The great Yemen escape: In the choppy Aden waters, INS Tarkash faced unruly crowds

Evacuees boarding INS Tarkash
Evacuees boarding INS Tarkash

For the Indian Navy, Operation Rahat has become not just a people-rescue mission, though the force can take credit for helping to ferry home 5,000 Indians safely. In the choppy waters of war-torn Yemen, amid strafing and crossfire, the officers and seamen had to brave heavy odds, as on April 10.

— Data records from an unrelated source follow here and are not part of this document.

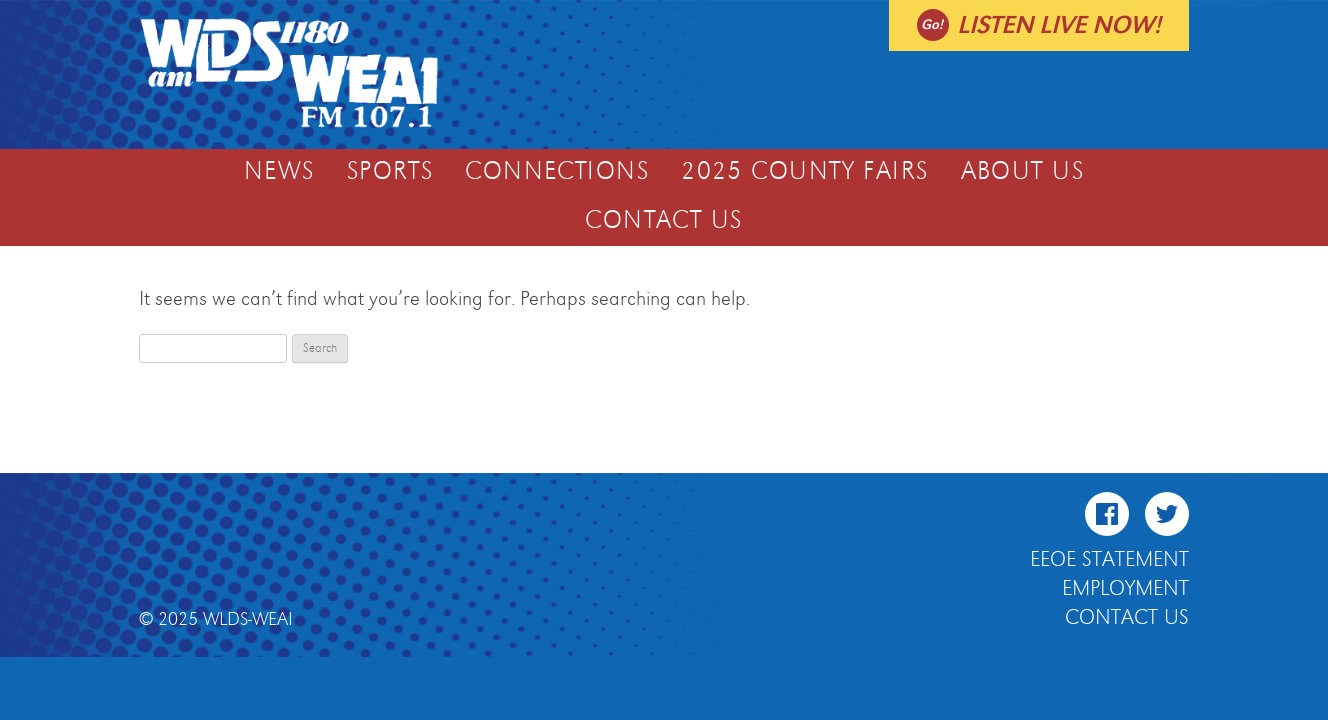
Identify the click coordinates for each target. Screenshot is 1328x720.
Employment (1125, 589)
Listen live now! (1059, 25)
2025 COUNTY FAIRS (804, 172)
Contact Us (663, 221)
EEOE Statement (1109, 560)
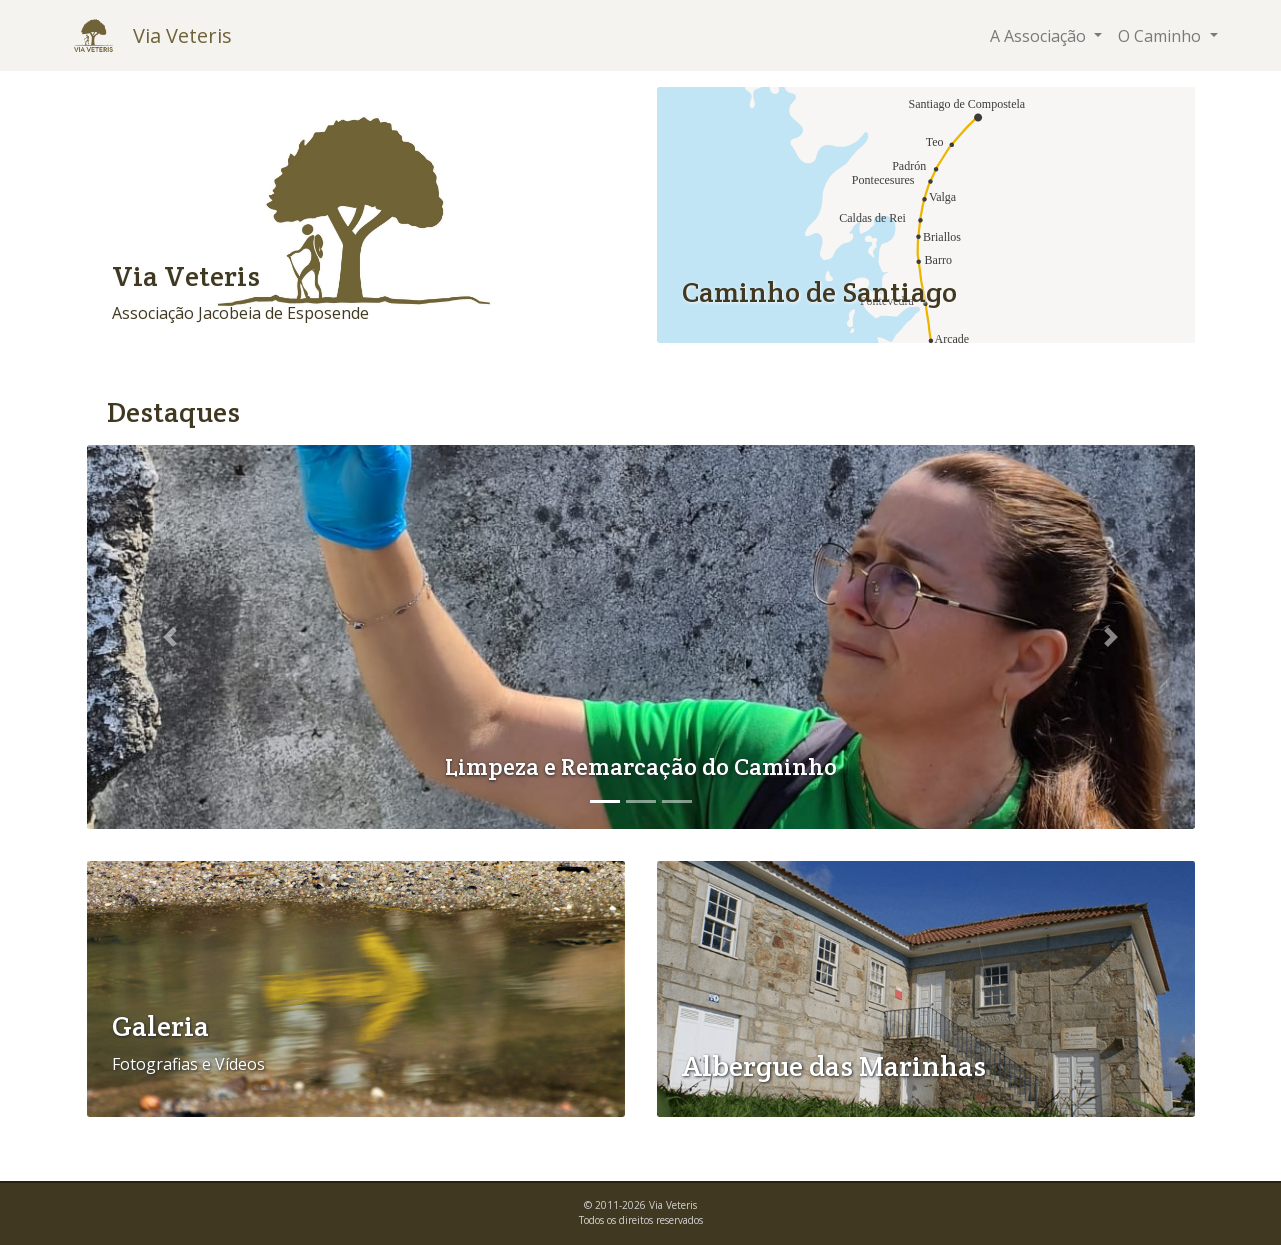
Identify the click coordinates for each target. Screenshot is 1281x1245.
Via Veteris (182, 35)
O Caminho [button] (1161, 36)
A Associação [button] (1040, 36)
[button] (170, 637)
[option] (641, 637)
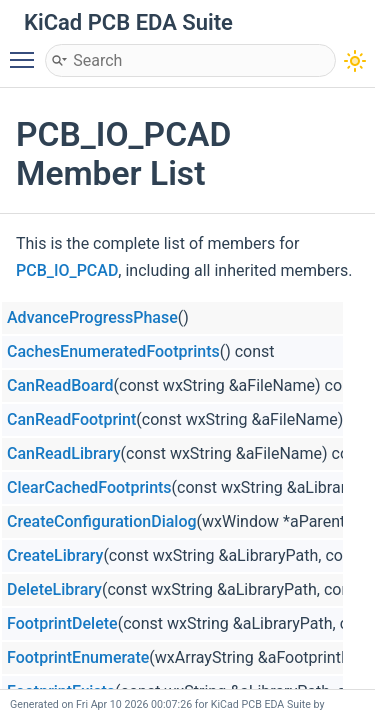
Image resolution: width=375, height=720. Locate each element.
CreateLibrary (55, 555)
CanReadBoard (60, 385)
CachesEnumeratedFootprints (113, 351)
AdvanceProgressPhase (92, 317)
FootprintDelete (62, 623)
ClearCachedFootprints (89, 487)
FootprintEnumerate (78, 657)
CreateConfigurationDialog (102, 521)
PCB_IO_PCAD (67, 270)
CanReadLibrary (64, 453)
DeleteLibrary (54, 589)
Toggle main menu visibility (27, 51)
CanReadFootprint (71, 419)
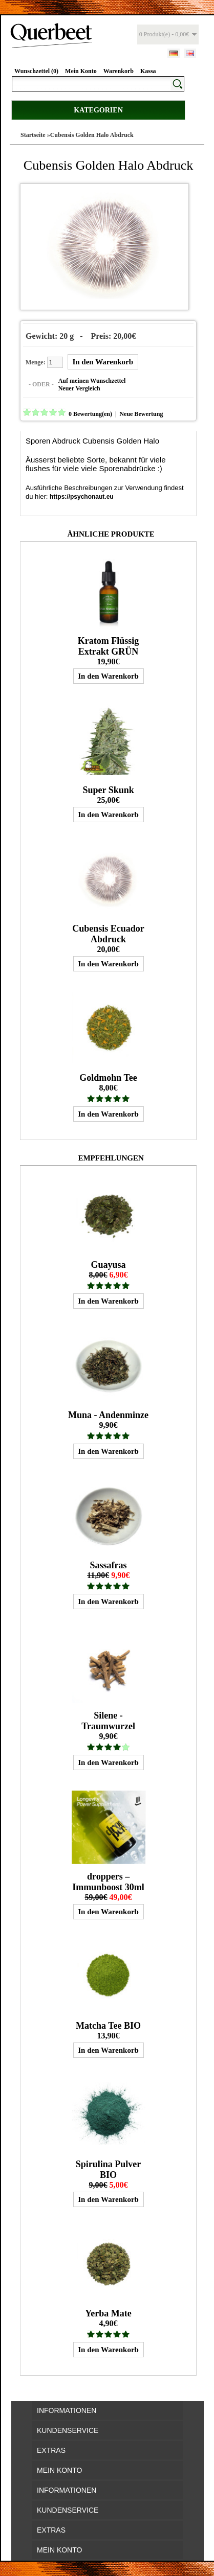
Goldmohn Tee (108, 1078)
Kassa (148, 71)
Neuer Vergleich (79, 388)
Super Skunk (108, 790)
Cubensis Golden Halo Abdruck (92, 134)
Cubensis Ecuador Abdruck (108, 933)
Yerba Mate (108, 2313)
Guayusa (108, 1265)
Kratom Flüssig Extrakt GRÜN (108, 646)
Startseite (33, 134)
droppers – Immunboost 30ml (108, 1881)
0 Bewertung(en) (90, 413)
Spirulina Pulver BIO (108, 2169)
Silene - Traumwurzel (108, 1720)
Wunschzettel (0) (36, 71)
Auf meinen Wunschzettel (92, 380)
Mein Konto (81, 71)
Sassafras (108, 1565)
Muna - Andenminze (108, 1415)
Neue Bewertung (141, 413)
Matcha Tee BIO (108, 2026)
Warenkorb (118, 71)
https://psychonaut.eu (82, 496)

“It was a riot-like situation, with bombs going off, Saudi airstrikes continuing to pound the city, and hundreds of people [of various nationalities] surrounding our ship to get on board and flee the violence,” recounts one of the men on board INS Tarkash of that night that threw the toughest challenge to Indian forces.

We have accessed photographs and eyewitness accounts from those on board the naval ship of the horrors of that night as the vessel stayed in the waters off Aden, waiting for the last of Indians who could find their way out of a country aflame. Hundreds of men and women arrived on boats, demanding that they be taken to Djibouti by the ship.

Indian evacuees from Yemen cling to the rescue boat taking them to Navy ship INS Tarkash anchored off Aden. 

One witness said people trying to clamber on to INS Tarkash included armed men, some toting AK-47s. “We turned away anyone who was armed, but later we recovered live and fired ammunition from them, and knives as well,” an official said.

The body of one Indian, Manjeet Singh, who died of injuries when caught in the crossfire coming out of Aden, was brought to Djibouti by the ship, which carried pregnant women, people with cancer and malnourished children.

Yemenis and those of other nationalities desperate to get on to the ship forced Indians to stay back at the harbour until they boarded. “After taking in 200 evacuees and finding that more than 90 per cent of them were Yemenis, we realised they were stopping Indians from coming out to the ship,” one officer said. “We told the Aden port control sternly that unless they send Indians to us on the boats, we would not take Yemenis; they finally budged.” Even so, the ship carried only 50 Indians among more than 460 evacuees to Djibouti. 

INS Sumitra in port at Aden during the operation
INS Sumitra in port at Aden during the operation

Asked if the ship had been in any danger, Naval Public Relations Officer Captain D.K. Sharma said: “If our men are stuck and we have to rescue thousands, we use force-protection measures. Our ships are well equipped and the men know how to handle such situations.”

Speaking about the challenges that the naval personnel faced, Captain Sharma said, “When you are going to a place that has fallen to rebels … all the authorities and infrastructure fail. Our men have been working as a sea bridge without respite, to bring Indian citizens out of Yemen, stopping in Djibouti only to make them disembark and then going back into the war zone.”